Jobs, Growth and Long-Term Prosperity ActGovernment Orders

1:45 p.m.

NDP

Pat Martin NDP Winnipeg Centre, MB

Mr. Speaker, one of the sleeper issues that we are only just finding, deep in the bowels of Bill C-38, is that the bill repeals the Fair Wages and Hours of Labour Act. This came as a shock to me. Any federally-regulated construction project now has no federal fair wage employment standards. That includes military bases, prisons, telecommunication projects, banking, ports or cross-border, interprovincial projects such as pipelines.

Is it not a happy coincidence that pipelines no longer have any minimum standards, where the prevailing rates have to be paid to tradespeople, or any limitation on the hours of work they can work without any overtime? The Conservatives know full well these companies will not get Canadian tradespeople at $10 an hour for a 60 hour work week with no overtime, but they open the door to temporary foreign workers.

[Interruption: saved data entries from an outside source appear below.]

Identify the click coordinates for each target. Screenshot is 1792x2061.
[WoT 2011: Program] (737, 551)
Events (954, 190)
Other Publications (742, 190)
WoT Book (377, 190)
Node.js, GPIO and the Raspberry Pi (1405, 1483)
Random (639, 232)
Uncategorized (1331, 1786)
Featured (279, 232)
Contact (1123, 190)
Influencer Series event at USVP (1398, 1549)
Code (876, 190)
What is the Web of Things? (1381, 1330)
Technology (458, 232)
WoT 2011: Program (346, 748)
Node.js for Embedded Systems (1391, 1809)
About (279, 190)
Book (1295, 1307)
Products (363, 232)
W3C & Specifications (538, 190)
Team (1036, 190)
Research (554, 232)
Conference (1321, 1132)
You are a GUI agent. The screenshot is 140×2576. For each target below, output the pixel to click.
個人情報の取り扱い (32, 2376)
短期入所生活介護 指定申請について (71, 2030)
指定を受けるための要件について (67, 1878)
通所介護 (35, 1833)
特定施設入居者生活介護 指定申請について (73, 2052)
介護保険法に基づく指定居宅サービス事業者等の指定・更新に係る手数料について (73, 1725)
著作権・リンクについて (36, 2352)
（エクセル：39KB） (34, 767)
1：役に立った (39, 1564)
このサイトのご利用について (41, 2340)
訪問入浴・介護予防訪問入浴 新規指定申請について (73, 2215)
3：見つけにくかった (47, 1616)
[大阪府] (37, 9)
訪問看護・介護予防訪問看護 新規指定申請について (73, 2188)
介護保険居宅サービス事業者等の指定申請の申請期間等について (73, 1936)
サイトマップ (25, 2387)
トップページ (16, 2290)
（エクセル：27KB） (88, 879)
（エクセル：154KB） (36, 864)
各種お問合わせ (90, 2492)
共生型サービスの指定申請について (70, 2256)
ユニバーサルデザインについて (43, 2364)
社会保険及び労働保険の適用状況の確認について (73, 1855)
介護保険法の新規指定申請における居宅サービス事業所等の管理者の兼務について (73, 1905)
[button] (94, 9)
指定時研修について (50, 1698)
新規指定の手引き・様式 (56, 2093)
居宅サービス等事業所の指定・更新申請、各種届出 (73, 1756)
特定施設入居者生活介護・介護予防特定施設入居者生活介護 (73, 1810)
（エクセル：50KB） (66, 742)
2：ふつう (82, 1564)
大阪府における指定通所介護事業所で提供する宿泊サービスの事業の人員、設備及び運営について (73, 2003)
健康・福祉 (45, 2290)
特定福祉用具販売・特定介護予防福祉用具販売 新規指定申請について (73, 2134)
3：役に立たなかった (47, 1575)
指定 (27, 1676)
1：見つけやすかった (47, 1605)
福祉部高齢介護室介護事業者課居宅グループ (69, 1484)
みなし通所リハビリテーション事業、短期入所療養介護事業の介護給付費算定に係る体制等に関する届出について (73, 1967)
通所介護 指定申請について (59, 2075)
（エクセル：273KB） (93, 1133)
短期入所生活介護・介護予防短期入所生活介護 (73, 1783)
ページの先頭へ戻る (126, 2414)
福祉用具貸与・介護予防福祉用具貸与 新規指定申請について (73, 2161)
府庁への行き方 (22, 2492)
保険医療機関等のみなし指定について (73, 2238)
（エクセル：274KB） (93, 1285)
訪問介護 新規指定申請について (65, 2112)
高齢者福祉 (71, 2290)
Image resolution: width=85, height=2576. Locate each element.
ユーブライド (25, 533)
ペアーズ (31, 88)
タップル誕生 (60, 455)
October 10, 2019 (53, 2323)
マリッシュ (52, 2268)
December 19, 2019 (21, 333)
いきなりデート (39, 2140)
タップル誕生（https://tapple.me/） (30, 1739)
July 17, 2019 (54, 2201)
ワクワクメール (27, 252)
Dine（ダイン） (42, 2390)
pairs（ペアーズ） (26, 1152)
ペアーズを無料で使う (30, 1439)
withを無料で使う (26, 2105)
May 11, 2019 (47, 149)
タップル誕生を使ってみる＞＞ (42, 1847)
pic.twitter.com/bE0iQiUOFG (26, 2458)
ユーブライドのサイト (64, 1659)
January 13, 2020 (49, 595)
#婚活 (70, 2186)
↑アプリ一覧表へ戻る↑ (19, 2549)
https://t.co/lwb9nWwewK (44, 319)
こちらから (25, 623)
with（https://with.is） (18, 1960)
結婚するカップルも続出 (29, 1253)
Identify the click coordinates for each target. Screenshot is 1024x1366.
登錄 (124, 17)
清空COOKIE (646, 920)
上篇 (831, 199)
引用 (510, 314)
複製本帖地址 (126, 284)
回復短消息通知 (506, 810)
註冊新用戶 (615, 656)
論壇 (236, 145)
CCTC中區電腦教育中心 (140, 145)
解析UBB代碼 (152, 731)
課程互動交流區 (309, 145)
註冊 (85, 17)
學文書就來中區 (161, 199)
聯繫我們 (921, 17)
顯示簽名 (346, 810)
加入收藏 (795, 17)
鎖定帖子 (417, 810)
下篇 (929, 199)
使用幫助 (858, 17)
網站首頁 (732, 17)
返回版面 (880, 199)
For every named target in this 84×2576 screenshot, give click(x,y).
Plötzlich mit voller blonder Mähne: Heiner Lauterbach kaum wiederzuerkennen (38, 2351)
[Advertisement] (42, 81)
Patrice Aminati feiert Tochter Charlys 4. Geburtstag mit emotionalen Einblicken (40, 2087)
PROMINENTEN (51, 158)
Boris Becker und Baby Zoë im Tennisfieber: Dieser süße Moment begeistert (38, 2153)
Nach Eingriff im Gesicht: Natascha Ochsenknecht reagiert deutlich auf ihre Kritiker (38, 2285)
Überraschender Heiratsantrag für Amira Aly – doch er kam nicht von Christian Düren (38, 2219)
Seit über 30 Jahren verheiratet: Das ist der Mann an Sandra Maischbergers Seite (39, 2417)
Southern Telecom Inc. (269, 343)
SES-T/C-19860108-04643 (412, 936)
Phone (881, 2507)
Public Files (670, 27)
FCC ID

With only 10 days' notice now, companies can get as many temporary foreign workers as they want.

Why would the Government of Canada sell out Canadian construction workers, drive down the prevailing wages and open the door for temporary foreign workers to eat our lunch on one of the biggest construction projects in the history of North America?

Jobs, Growth and Long-Term Prosperity ActGovernment Orders

1:45 p.m.

Liberal

Judy Sgro Liberal York West, ON

Mr. Speaker, clearly the member and I know that the government does not give a darn about Canadians. It cares very little.

I believe repealing all of this is part of a master plan that has been in the works for a while. The government will repeal anything that will prevent it from facilitating fast action on whatever file it wants. Clearly, it will be able to bring all the foreign workers who are desperate for a day's pay. These workers will come in and will be the ones who will end up doing the pipeline and all the other kinds of projects, and all in the name of expediency.

It is just one more slap in the face to Canada and Canadians.

Jobs, Growth and Long-Term Prosperity ActGovernment Orders

1:45 p.m.

Blackstrap Saskatchewan

Conservative

Lynne Yelich ConservativeMinister of State (Western Economic Diversification)

Mr. Speaker, the member says she believes we have a plan and we do. We will help youth gain skills and experience. We will help older workers. We will invest in small public infrastructure. We will connect Canadians with available jobs. We will remove disincentives to work. We will support families and communities. We will support Canada's reservists in the workforce. We will enhance the victims' fund. We will promote more active lifestyles. We will improve the registered disability savings plan. We will have sustainable social programs, secure retirement, ensure OAS remains strong and that there is a future for generations. We will review government spending, as we have, and get rid of waste, and more.

What part does the member not agree with?

Jobs, Growth and Long-Term Prosperity ActGovernment Orders

1:45 p.m.

Liberal

Judy Sgro Liberal York West, ON

Mr. Speaker, that is just another sales job. Anybody can stand and talk about all the these great things that will be done.

When we look beneath the surface, most of the time the government is giving us a sales job and not telling us the truth about the things it is really going to be doing, like making all of the other changes. That is what it is not telling us.

I can stand and read off all the wonderful things I did yesterday. When will someone challenge me about whether I am telling the truth on these issues?

To what degree is the government making the changes? To what benefit are the changes being made to the country in the things that we all believe in, which is advancing opportunity for all at the same time as it is being fiscally responsible, also caring about Canadians and ensuring those Canadians are being protected as we move forward?